**PROBLEM DETAILS:**
How many lines in the listing below hold the word "this"? Answer with the number only.

### LISTED ENTRIES ###

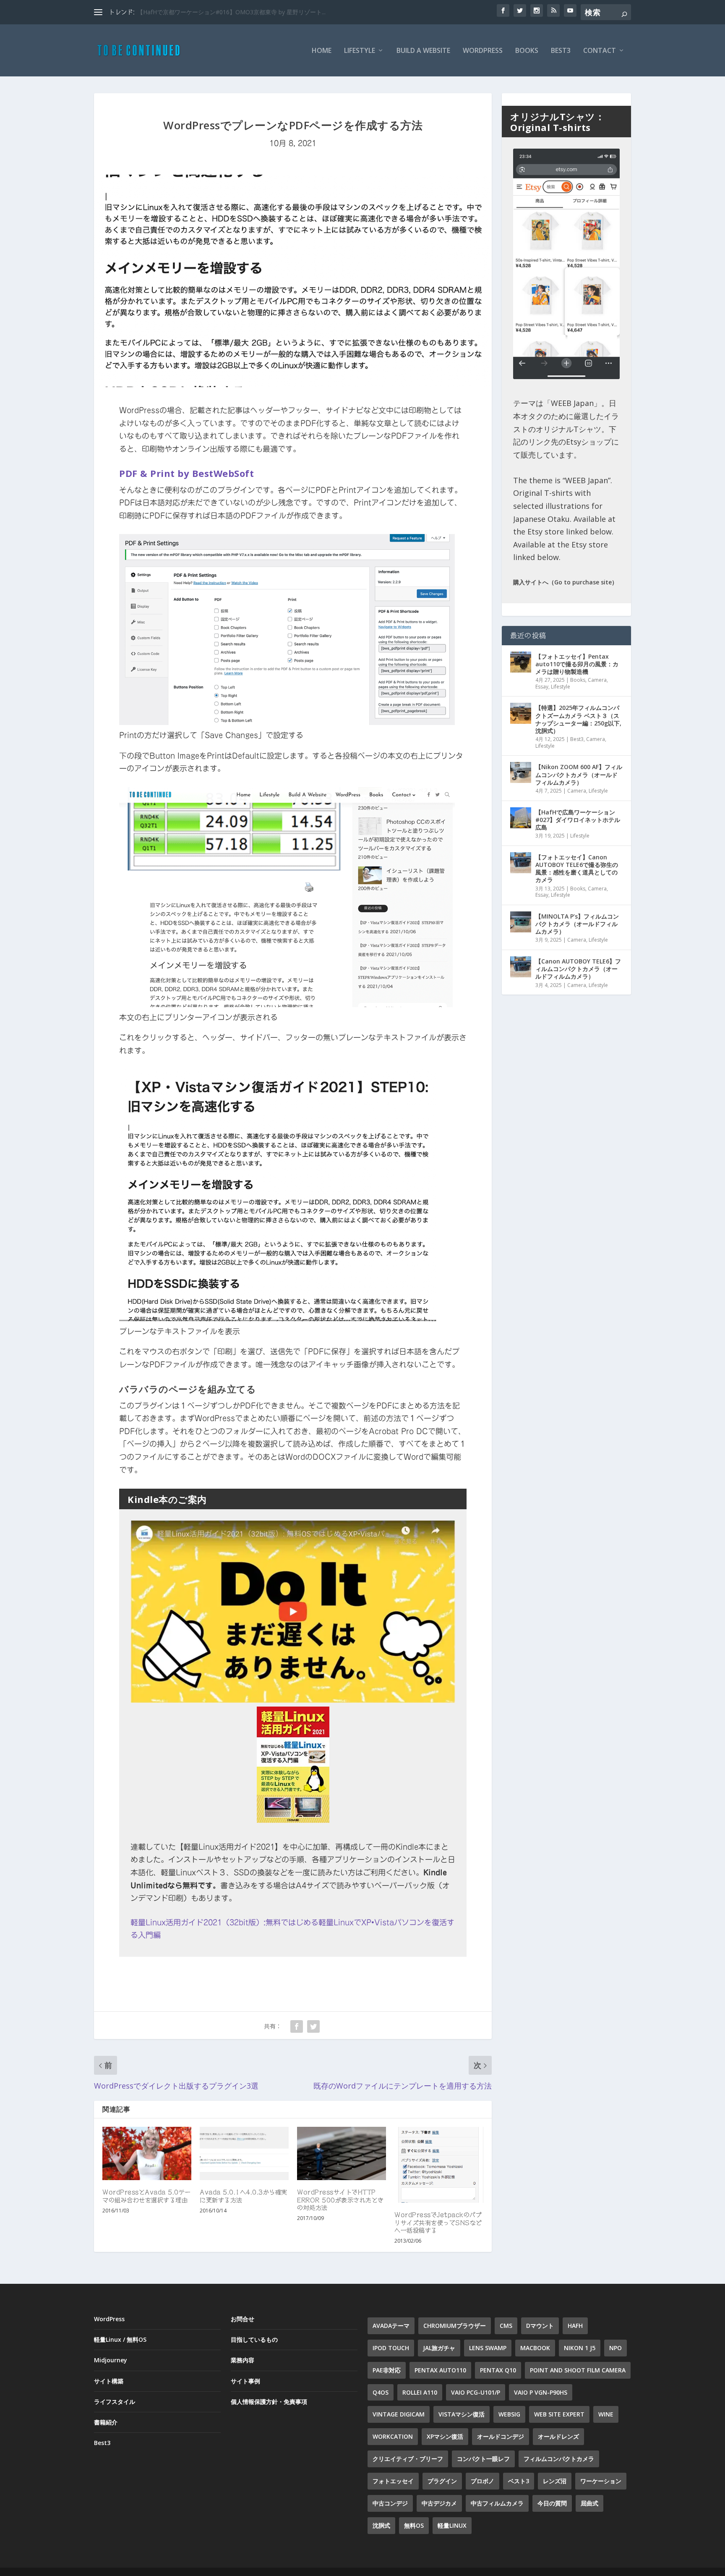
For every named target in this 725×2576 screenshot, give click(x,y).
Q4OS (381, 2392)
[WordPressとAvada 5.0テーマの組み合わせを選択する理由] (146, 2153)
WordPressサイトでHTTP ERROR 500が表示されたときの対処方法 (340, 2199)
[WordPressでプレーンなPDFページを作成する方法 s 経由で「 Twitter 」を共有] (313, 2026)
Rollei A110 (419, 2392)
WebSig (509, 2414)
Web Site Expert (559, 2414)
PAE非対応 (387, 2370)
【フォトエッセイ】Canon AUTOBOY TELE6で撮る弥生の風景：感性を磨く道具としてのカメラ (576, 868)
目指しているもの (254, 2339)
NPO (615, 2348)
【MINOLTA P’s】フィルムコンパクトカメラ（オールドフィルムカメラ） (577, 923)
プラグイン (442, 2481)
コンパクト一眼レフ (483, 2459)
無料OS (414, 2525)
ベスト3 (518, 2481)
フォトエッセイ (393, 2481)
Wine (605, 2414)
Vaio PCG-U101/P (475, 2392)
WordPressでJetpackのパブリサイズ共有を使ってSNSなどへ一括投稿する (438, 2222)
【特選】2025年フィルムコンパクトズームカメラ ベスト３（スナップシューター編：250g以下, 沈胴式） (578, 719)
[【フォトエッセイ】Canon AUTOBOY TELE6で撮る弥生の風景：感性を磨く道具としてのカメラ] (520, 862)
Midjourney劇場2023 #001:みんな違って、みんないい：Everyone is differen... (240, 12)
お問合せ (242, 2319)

###
### LISTED ENTRIES ###

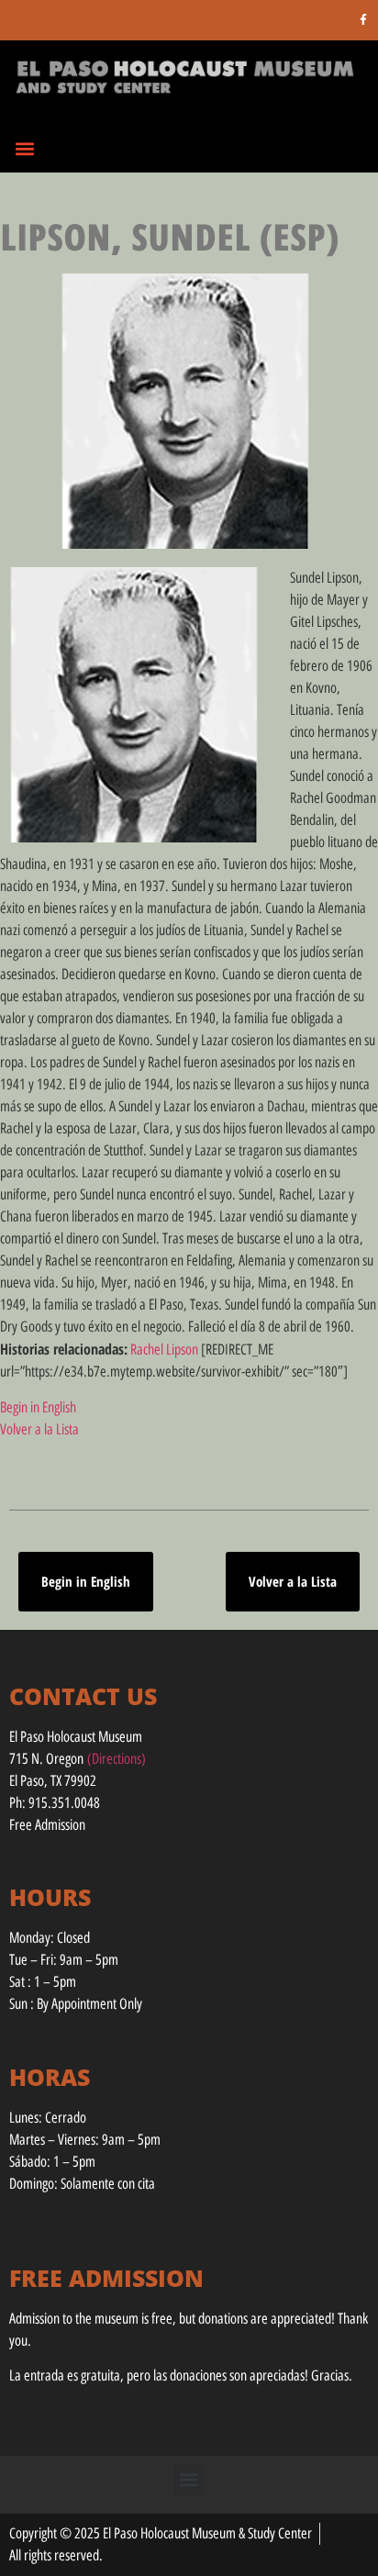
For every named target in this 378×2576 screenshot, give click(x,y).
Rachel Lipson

###
### LISTED ENTRIES ###

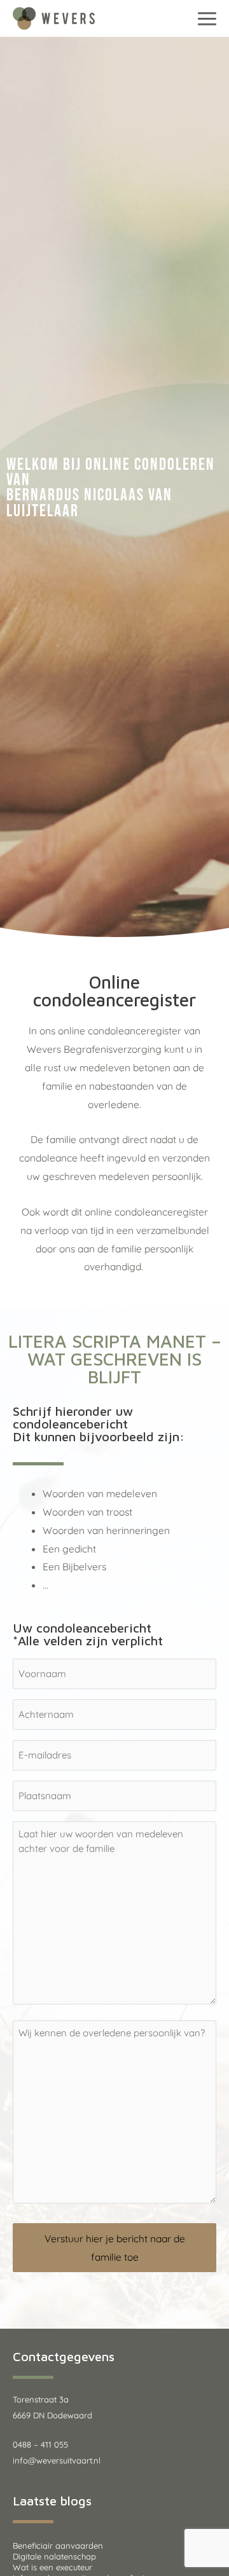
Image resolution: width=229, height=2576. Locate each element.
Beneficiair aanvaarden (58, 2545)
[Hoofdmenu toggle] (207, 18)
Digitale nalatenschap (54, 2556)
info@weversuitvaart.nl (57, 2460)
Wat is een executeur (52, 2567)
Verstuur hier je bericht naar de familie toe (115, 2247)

###

**OUTPUT BELOW:**
2